Cette relation ne peut être fondée que sur la Vérité, l’Amour et toutes les vertus qu’ils fondent.

Réprimer l’expression des opinions hétérodoxes revient à leur conférer plus de force en rendant crédible la peur qu’elles inspireraient quand il serait si simple de les réfuter ou de les nuancer, ce qui implique de les connaître avant de les condamner.  En toute chose, la connaissance doit précéder le jugement.

D’ailleurs, ce type de polémique peut être l’occasion pour des acteurs aux vues diamétralement opposées de débattre, d’échanger et d’entrer en communication les uns avec les autres, ce qui est un gain pour la cohésion sociale.

La liberté, un fondement religieux

L’islam défend, dans plusieurs versets, cette liberté de la conscience consistant pour elle à faire, et donc aussi à ne pas faire, ce choix primordial de la détermination spirituelle.  « A vous votre religion, à moi la mienne », « Que celui qui veut croire, croit. Que celui qui veut mécroire, mécroit ». C’est cette liberté qui lui confère, aux yeux de Dieu, toute sa valeur mais aussi tout son péril, dès lors que ce choix sera ultimement évalué.

Ce postulat implique nécessairement d’accepter politiquement l’expression de la non croyance, dans les limites de la non-violence et dans le rejet de toute forme d’instrumentalisation de la critique religieuse à des fins de déstabilisation politique ou dans la poursuite d’autres desseins, comme l’Histoire en a fourni parfois des exemples. Cette restriction devant être exceptionnelle et ne pas à nouveau servir de prétexte à la censure.

Tout le monde est conservateur jusqu’à ce qu’il expérimente la censure. La liberté est souvent une expérience de la négativité qui nous en fait prendre conscience.

Il peut être utile de préciser que cette conception religieuse du libre-arbitre est fondée elle-même sur la notion cardinale de responsabilité.

La liberté n’est pas une fin en soi, elle est un droit, une aptitude salutaire à disposer de soi dans une fin théologique bien précise.

Elle implique tempérance, prudence, connaissance et le courage d’assumer ses choix, aujourd’hui devant les Hommes, demain devant Dieu.

Cette responsabilité, la liberté qu’elle fonde et l’apprentissage de son usage s’appuient à leur tour sur la considération indispensable de la miséricorde divine qui contrebalance, à chaque instant, les erreurs, les faux pas et les fautes de l’Homme.  Les Hommes ont aussi vocation à incarner cette miséricorde envers autrui et dans leur jugement ici-bas à partir du moment où ils la sollicitent pour eux-mêmes.

Si la mystique de la liberté a pu sacraliser la nature humaine dans une économie anthropologique de la soustraction et du transfert de la légitimité théologique vers l’Homme, le retour à une conception responsable et téléologique de la liberté dans les référentiels religieux pourrait être de nature à les rééquilibrer et, ce faisant, à les réconcilier.

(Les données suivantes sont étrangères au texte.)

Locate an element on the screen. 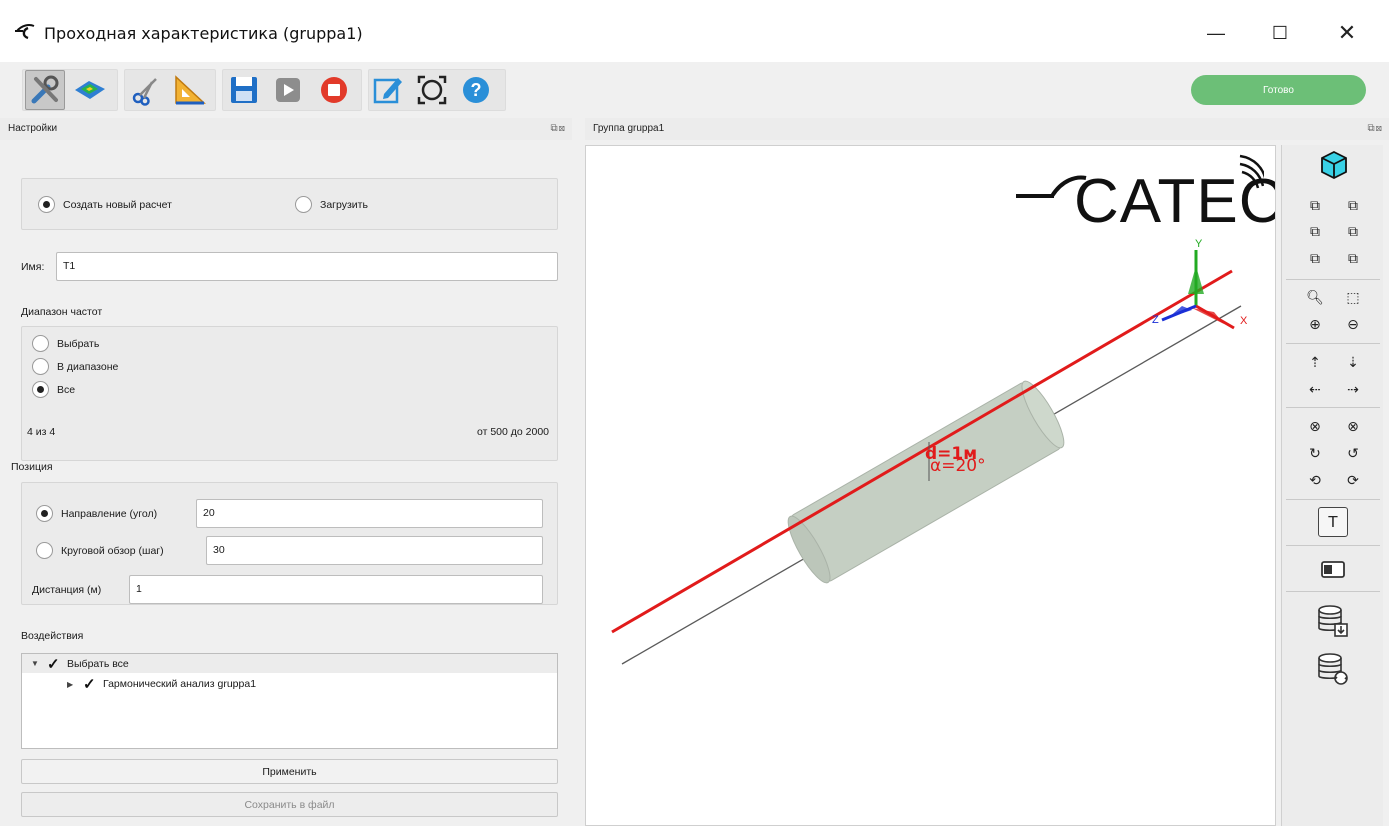 This screenshot has height=826, width=1389. rotate-z-plus-icon: ⟳ is located at coordinates (1353, 481).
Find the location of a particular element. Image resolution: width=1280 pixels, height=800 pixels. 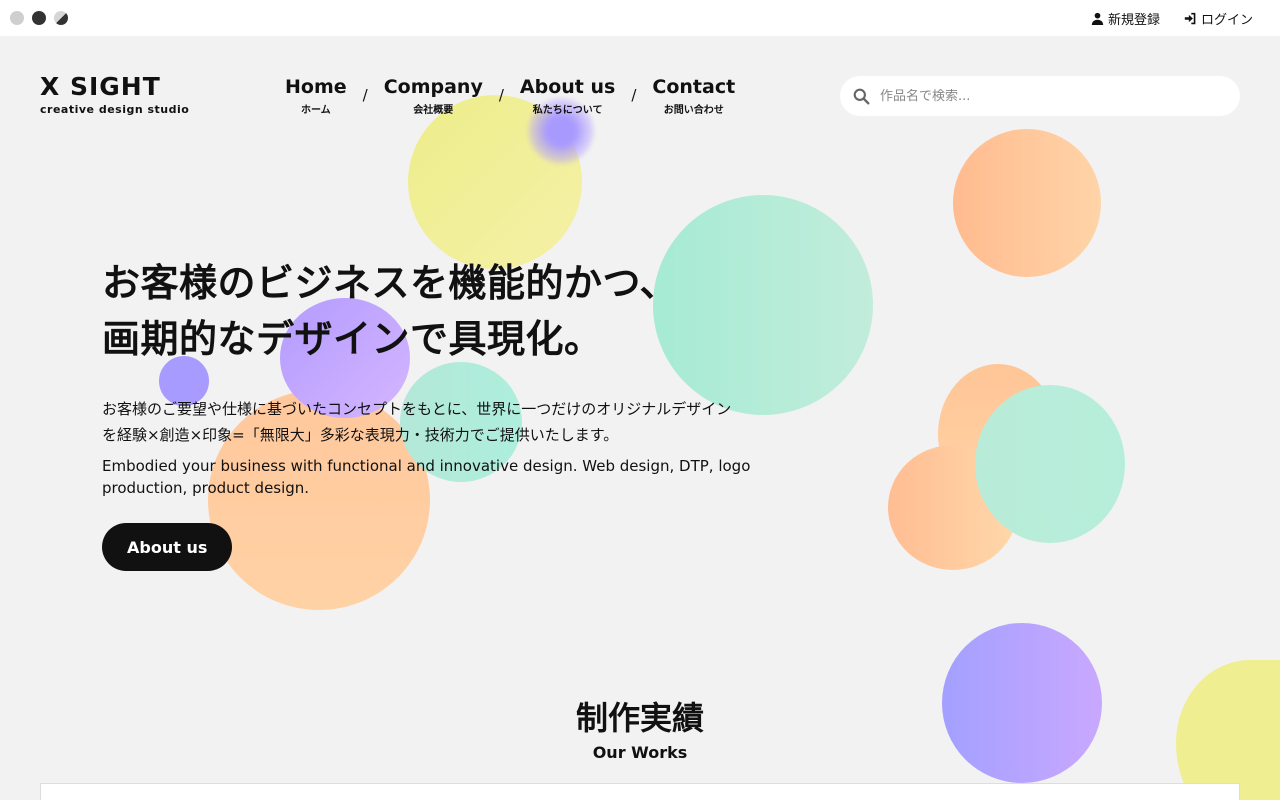

top-utility-bar: 新規登録 ログイン is located at coordinates (640, 18).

Cette notion vicariale de la responsabilité doit nous imposer de penser et d’anticiper toute les conséquences de nos actions avant de les entreprendre.

Le nihilisme européen a libéré un boulevard au retour du religieux, pense-t-on dans certains cercles.

C’est oublier que ce retour pourrait, si l’on y prend garde, offrir une allée à une forme d’autoritarisme et, à travers lui, dégager à son tour plusieurs avenues à l’athéisme.